The transaction between the Control Function (CTRL) and the FLUS Sink are only around service provisioning, like FLUS source authorization, distribution configuration, etc..

<NUM> and <NUM>: The CTRL function (operations console) configures the drone and the FLUS sink (incl Processing and Distribution). As result, the e2e system is fully provisioned.

<NUM>: A Control Connection between FLUS Source and FLUS Sink is established.

<NUM>: The FLUS Sink triggers the start of the start of the FLUS media.

<NUM>: The FLUS Source in the UE sends the FLUS media data to the FLUS sink. The FLUS sink forwards the media data to the processing function (which generates additional media representations) to the Distribution System (e.g. a DASH Server).

The idea here is to extend FLUS so that a Network Assistance Node (NAssS) can provide information like rate recommendations into the FLUS Source.

Currently, the rate recommendations are only available for 3GP DASH clients, since defined in TS <NUM>.

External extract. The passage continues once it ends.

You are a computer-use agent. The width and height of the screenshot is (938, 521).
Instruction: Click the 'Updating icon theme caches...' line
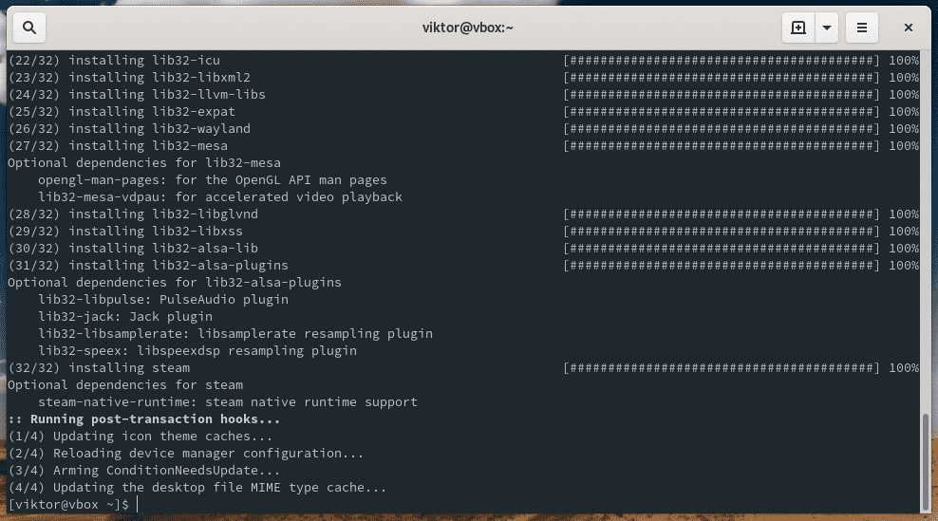[x=140, y=437]
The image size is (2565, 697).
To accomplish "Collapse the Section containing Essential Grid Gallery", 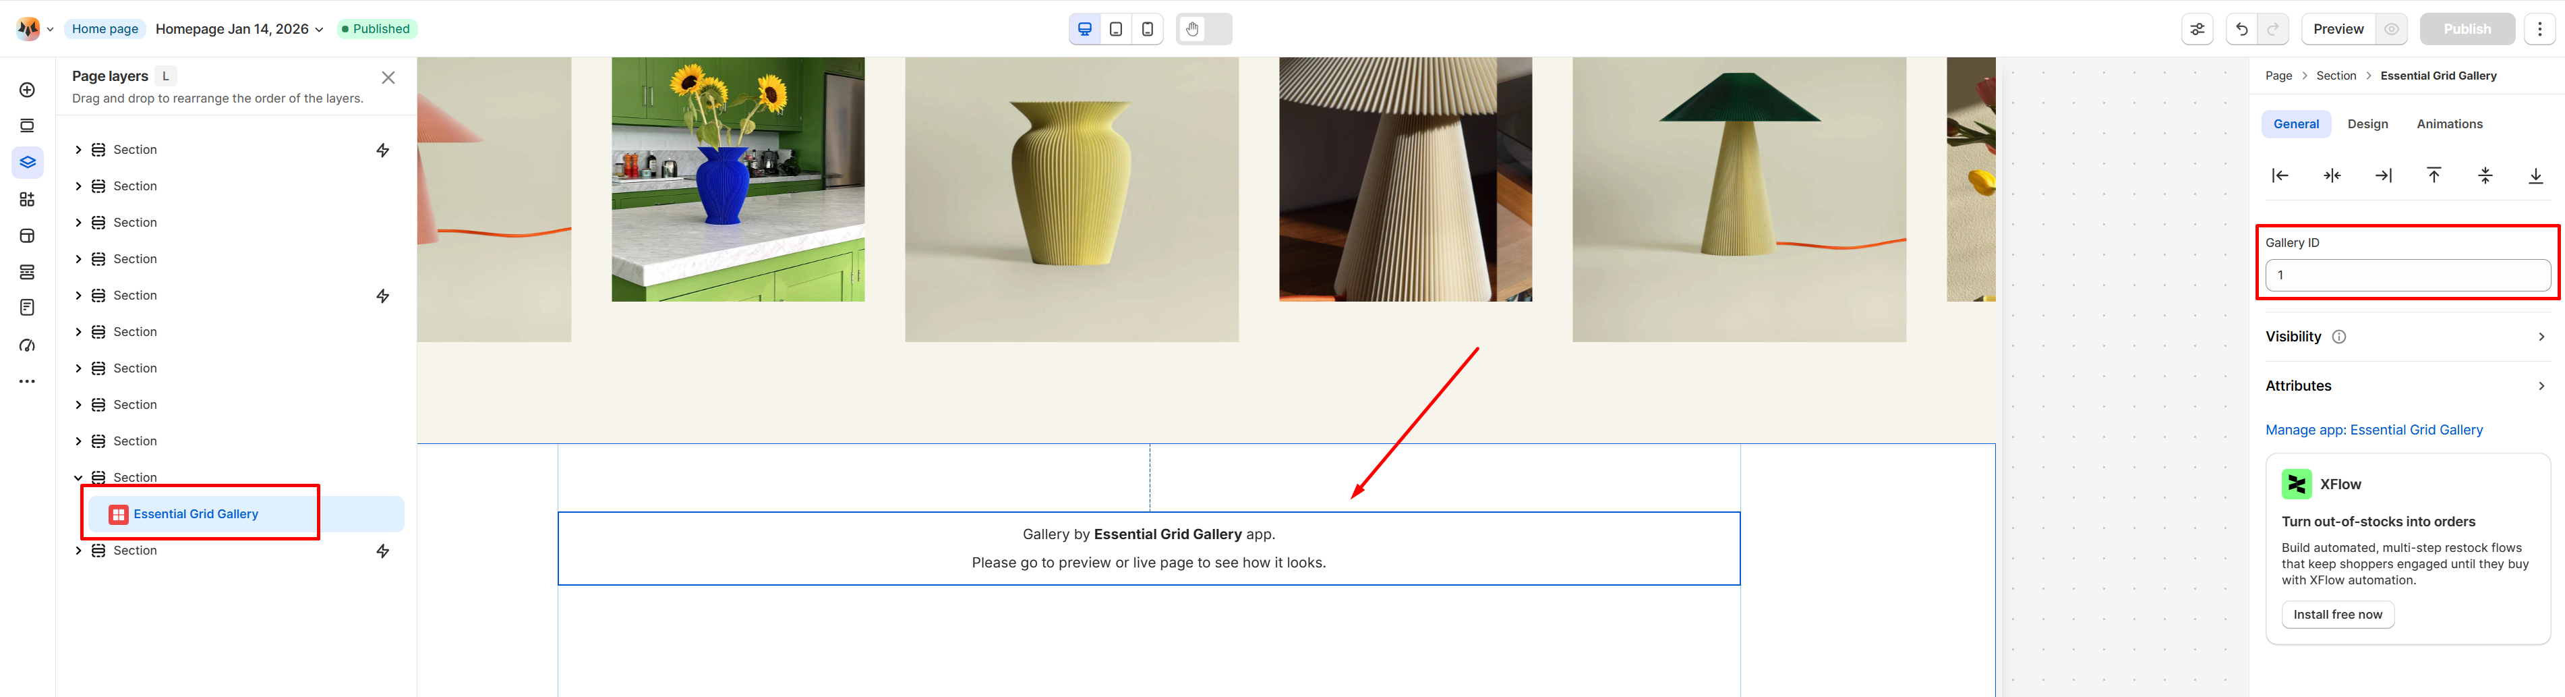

Observation <NUM>: All three use-case require sending control commands to the FLUS Source (potentially not from the same FLUS Sink).

Observation <NUM>: The Remote Control commands from a Network Assistance function might come from a different node than remote control of camera devices. A different command set may be used for Network Assistance.

It is proposed to include a new remote control interface (The FLUS Sink control the FLUS source) into the FLUS framework for non-IMS based instantiations.

It is proposed to keep rate recommendation and other network assistance functions separate from the FLUS Source remote control. The network assistance may give recommended into to the FLUS source (e.g. bitrate changes, codec re-configuration, etc.), while other functions are authorized to start / stop / pause the FLUS Media or also to influence the capture devices.

It is proposed to update the FLUS reference architecture and include a remote control interface as depicted herein. The new FLUS Remote Control connection (F-RC) is established and maintained by the FLUS Source but used by a FLUS sink for remote control instructions.

It should be possible that a FLUS Source connects to several FLUS RC functions.

Note, whether the remote control commands are defined under F-C umbrella or a new interface name is selected (like F-RC) is for further study. However, current F-C is a FLUS-Sink Provisioning interface and does not contain means so that the FLUS Source establishes a push.

Additionally, while the processes described above and illustrated in the drawings are shown as a sequence of steps, this was done solely for the sake of illustration. Accordingly, it is contemplated that some steps may be added, some steps may be omitted, the order of the steps may be re-arranged, and some steps may be performed in parallel.

Claim 1:
A method, performed by a Framework for Live uplink Streaming, FLUS, source control entity, for controlling delivery of media from
a FLUS media source to a FLUS media sink over a
FLUS control plane, wherein the FLUS source control entity is part of a FLUS media source that is subdivided
into a FLUS source media entity
and the FLUS source control entity, the method comprising
the FLUS source control entity sending an indication of availability for streaming a FLUS media session over a FLUS user plane;
the FLUS source control entity establishing connections with plurality of controller nodes including a first controller node;
the FLUS source control entity receiving a first command from the first controller node targeted to a camera associated with the FLUS media source; and
the FLUS source control entity relaying the first command to the camera;
the FLUS source control entity establishing connections with a second controller node from the plurality of controller nodes, the FLUS source control entity receiving a second command from the second controller node targeted to an encoding process used at the FLUS media
source for the same FLUS media session, the FLUS source control entity relaying the second command to the FLUS media source.